Task details ::
For the records below, print the lines from the line with "henkinen hyvinvointi (796, 1048)" through the line with "tulehdus (759, 1509)" exactly as written; include both end lines and exclude the rest.

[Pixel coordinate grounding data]
********************

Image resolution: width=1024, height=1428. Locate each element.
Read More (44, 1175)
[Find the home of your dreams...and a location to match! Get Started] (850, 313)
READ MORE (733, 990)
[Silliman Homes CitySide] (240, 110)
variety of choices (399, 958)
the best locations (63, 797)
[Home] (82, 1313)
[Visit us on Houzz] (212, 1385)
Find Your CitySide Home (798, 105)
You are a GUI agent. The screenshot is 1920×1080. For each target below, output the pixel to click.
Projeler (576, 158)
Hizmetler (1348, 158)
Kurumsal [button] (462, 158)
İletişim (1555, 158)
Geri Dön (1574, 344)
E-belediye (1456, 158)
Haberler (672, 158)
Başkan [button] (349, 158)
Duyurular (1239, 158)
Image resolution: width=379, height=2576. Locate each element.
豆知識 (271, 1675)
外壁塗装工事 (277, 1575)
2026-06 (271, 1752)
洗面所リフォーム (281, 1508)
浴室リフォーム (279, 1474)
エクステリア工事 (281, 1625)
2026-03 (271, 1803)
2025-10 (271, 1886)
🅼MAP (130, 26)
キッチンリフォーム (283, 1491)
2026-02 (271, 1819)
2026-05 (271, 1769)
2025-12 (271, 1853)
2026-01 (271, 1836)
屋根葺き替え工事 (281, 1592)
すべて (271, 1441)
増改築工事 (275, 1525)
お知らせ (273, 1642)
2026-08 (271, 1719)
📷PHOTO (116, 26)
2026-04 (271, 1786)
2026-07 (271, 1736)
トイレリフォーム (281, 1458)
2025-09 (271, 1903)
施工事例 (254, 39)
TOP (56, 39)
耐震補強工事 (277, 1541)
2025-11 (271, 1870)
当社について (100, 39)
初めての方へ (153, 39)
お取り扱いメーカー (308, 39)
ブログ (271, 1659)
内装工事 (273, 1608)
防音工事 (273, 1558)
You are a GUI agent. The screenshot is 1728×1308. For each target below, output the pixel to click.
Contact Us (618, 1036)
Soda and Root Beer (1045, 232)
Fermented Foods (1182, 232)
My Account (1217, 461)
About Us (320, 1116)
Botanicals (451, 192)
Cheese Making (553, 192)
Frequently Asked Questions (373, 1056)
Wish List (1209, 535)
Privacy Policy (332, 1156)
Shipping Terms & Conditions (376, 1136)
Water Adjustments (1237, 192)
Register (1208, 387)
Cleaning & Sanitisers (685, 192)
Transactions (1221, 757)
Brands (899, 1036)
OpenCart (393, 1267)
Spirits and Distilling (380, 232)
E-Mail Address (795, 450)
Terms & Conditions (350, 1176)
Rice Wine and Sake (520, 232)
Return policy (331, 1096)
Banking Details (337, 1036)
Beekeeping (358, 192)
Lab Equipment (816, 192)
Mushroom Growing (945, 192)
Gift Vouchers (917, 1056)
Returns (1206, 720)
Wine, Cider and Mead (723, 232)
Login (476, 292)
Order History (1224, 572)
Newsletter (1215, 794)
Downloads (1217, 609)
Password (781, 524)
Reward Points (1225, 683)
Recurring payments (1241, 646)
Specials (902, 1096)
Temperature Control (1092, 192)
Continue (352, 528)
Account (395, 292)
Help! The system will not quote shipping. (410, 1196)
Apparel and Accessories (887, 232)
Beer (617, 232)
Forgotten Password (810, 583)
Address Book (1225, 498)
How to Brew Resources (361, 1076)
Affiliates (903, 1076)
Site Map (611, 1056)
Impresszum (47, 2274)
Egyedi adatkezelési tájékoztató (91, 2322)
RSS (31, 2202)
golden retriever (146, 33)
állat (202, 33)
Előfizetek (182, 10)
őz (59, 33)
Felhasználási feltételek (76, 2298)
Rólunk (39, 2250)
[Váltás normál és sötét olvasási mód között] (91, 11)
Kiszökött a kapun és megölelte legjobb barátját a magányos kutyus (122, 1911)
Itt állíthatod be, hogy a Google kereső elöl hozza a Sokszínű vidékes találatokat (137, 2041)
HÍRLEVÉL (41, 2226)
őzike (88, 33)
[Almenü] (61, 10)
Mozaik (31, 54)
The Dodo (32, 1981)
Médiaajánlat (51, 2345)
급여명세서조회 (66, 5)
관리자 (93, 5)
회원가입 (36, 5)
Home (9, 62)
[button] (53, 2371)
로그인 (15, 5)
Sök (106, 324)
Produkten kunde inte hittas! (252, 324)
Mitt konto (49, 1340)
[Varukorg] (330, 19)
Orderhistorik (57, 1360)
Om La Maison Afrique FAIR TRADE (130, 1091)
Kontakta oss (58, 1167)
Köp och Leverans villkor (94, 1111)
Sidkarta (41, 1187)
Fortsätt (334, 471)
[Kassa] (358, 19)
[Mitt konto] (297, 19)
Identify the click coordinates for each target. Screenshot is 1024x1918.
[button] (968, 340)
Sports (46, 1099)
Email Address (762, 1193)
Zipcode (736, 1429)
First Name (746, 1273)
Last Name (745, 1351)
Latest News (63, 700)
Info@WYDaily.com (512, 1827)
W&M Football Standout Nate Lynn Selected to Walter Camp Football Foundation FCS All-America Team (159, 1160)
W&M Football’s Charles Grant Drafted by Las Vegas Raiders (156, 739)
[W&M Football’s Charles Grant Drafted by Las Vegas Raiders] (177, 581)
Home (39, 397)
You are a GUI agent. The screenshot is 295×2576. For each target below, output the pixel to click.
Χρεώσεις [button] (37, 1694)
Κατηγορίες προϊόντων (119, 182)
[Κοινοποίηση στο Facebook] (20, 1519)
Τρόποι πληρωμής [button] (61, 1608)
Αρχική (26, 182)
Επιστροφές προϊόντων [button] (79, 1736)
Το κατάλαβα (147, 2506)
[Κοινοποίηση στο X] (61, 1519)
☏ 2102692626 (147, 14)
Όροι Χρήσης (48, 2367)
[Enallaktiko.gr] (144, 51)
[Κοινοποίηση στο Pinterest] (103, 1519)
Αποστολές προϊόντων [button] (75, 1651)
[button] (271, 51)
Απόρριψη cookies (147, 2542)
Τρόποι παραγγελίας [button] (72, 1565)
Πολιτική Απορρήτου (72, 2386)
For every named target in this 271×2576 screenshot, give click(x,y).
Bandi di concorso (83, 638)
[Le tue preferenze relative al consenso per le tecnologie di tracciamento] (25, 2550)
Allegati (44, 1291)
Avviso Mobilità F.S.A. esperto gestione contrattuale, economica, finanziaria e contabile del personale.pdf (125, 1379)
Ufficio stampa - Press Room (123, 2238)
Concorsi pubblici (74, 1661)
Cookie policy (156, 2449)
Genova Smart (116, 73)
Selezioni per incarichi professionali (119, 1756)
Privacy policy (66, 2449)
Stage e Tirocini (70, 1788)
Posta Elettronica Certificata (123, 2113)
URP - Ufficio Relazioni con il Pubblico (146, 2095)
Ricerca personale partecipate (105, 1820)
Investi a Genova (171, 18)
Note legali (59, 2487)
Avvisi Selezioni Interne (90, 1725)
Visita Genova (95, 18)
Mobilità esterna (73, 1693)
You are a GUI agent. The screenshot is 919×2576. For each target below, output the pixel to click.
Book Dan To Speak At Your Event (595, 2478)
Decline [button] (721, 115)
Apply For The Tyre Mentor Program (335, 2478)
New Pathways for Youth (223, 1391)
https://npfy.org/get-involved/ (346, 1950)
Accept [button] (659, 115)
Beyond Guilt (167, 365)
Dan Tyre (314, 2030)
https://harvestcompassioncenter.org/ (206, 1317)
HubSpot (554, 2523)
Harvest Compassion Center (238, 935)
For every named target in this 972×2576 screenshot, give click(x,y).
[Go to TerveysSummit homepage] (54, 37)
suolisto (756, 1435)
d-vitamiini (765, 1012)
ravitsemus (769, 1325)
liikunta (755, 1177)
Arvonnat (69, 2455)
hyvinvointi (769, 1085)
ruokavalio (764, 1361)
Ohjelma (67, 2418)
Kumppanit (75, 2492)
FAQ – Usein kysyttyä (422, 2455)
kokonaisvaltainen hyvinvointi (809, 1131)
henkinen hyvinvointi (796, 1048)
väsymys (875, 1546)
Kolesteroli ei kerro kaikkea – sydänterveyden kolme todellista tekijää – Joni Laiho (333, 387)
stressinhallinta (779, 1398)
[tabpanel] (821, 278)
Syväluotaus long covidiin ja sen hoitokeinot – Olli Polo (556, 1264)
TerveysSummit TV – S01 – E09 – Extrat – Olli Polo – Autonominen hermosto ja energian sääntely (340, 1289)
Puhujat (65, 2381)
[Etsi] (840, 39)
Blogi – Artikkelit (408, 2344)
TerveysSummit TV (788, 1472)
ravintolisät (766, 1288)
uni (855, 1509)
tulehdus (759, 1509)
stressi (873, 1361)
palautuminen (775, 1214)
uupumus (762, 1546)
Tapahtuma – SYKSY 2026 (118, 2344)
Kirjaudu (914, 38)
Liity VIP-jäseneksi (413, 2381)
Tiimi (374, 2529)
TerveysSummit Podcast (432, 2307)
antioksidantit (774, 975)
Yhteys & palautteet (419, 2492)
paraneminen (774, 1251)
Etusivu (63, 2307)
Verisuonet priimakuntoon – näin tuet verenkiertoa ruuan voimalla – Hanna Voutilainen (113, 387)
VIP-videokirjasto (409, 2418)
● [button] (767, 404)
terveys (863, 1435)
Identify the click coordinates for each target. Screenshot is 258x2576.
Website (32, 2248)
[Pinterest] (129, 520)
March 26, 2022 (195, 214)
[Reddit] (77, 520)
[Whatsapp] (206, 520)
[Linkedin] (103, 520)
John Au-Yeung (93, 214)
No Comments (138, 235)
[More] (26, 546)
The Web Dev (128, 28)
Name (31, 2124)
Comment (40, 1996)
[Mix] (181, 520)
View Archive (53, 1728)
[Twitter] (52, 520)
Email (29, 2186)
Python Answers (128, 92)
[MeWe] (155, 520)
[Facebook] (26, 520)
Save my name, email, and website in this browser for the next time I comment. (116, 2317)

********************

Worked solution ::
henkinen hyvinvointi (796, 1048)
väsymys (875, 1546)
Kolesteroli ei kerro kaikkea – sydänterveyden kolme todellista tekijää – Joni Laiho (333, 387)
stressinhallinta (779, 1398)
[tabpanel] (821, 278)
Syväluotaus long covidiin ja sen hoitokeinot – Olli Polo (556, 1264)
TerveysSummit TV – S01 – E09 – Extrat – Olli Polo – Autonominen hermosto ja energian sääntely (340, 1289)
Puhujat (65, 2381)
[Etsi] (840, 39)
Blogi – Artikkelit (408, 2344)
TerveysSummit TV (788, 1472)
ravintolisät (766, 1288)
uni (855, 1509)
tulehdus (759, 1509)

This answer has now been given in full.